Sunday, February 18, 2018

MAMMA MIA - Capitol Theatre, Sydney




Alicia Gardiner - Natalie O'Donnell - Jayde Westaby
in
"MAMMA MIA !"

Photo: James D Morgan

Music and Lyrics by Benny Andersson and Bjorn Ulvaeus
Book by Catherine Johnson
Directed by Gary Young
Choreographed by Tom Hodgson
Musical Direction by Michael Azzopardi

Capitol Theatre, Sydney until 6th May 2018

Reviewed by Bill Stephens

Australia has a love affair with the music of ABBA. We just can’t get enough of it. The stage productions of “Muriel’s Wedding”, “Priscilla, Queen of the Desert”, and of course “Mamma Mia!” all feature largely the same songs from these composers. Audiences, largely motivated by memories of how these songs reflect key moments in their own lives, flock to hear these songs again and again.  However, the magic of “Mamma Mia” is the wit with which the familiar songs have been interpolated into the sentimental and curiously contemporary storyline focussing on a young woman’s curiosity about the father she has never met, which motivates her to invite three possible candidates to her wedding and has the audience chuckling with delight as they recognise the cues heralding which song best suits the situation.

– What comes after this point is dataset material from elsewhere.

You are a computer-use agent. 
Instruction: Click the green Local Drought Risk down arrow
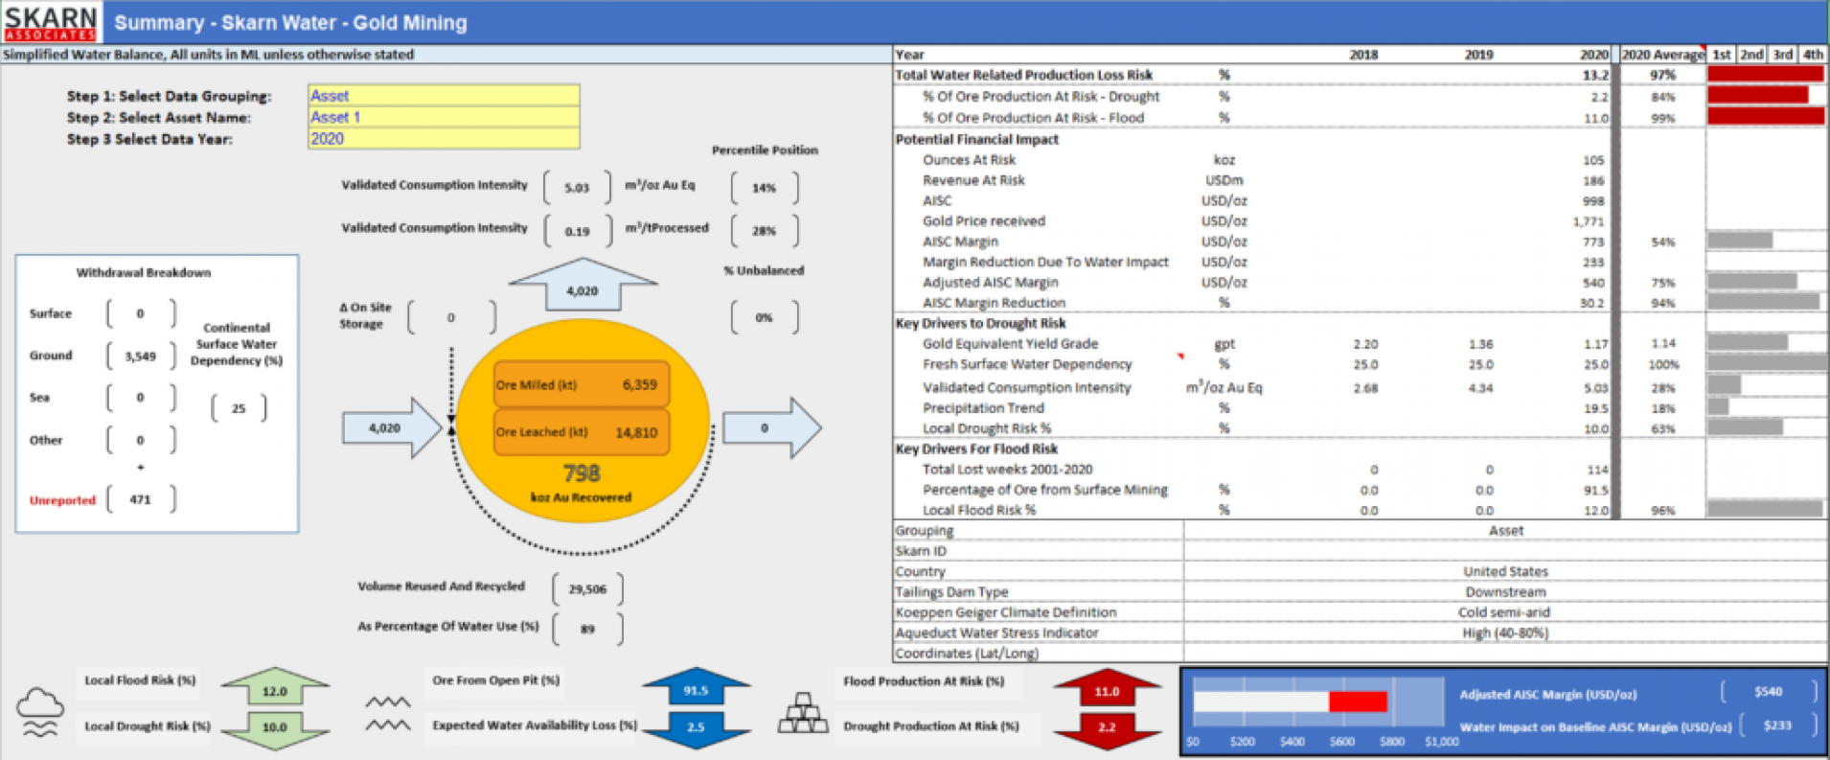click(x=275, y=728)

Director, Gary Young is perfectly aware of this, and even though his fresh, new staging of the show is at its best when the stage is given over to Tom Hodgson’s energetic choreography, he also keeps the storyline moving along neatly with a series of well-staged intimate vignettes.

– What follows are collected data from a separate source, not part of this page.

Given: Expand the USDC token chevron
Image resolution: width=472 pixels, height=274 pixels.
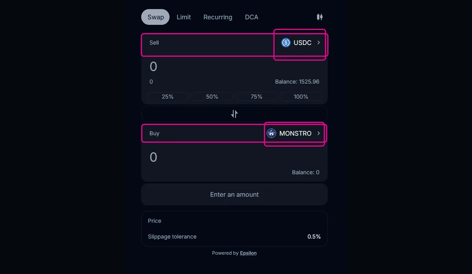Looking at the screenshot, I should (x=319, y=43).
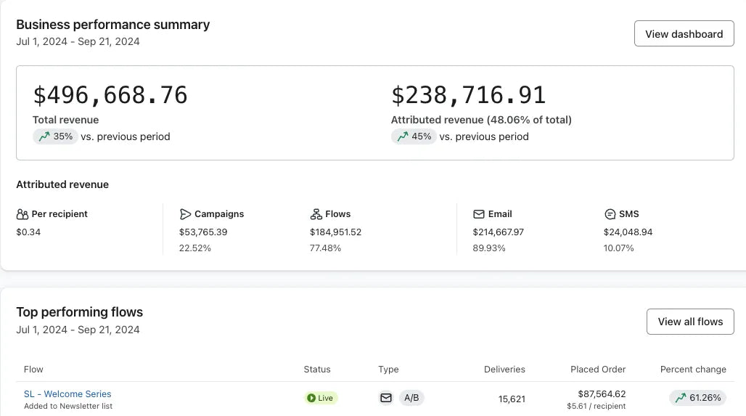
Task: Click the Status column header
Action: pyautogui.click(x=317, y=370)
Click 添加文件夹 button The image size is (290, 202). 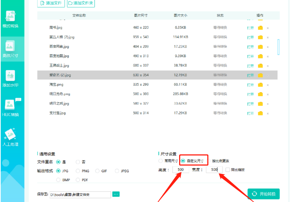pyautogui.click(x=81, y=3)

Hodgson’s tightly drilled choreography provides the energetic young cast with plenty of opportunity to bust out their best party moves, and it doesn’t really matter that many of the lyrics are obscured by the clever musical arrangements. Most of the audience know these lyrics by heart anyway. But having reviewed this production in the smaller Canberra Theatre, watching it from the dress circle of the much larger Capitol Theatre, it was noticeable that on opening night much of the spoken dialogue was difficult to hear because the sound levels dipped between the songs and dialogue. No such trouble hearing the overture and entr’acte though. Both were played at ear-splitting level guaranteed to rupture a few hearing aids.

Although a little dwarfed in the Capitol Theatre, Linda Bewick’s versatile setting still looks as pretty as a picture, and Suzy Strout’s colourful costumes are perfect for a Greek island holiday. Gavan Swift has taken advantage of the bigger theatre to re-jig his lighting design to now include a spectacular rock-concert-style light show to begin the second act.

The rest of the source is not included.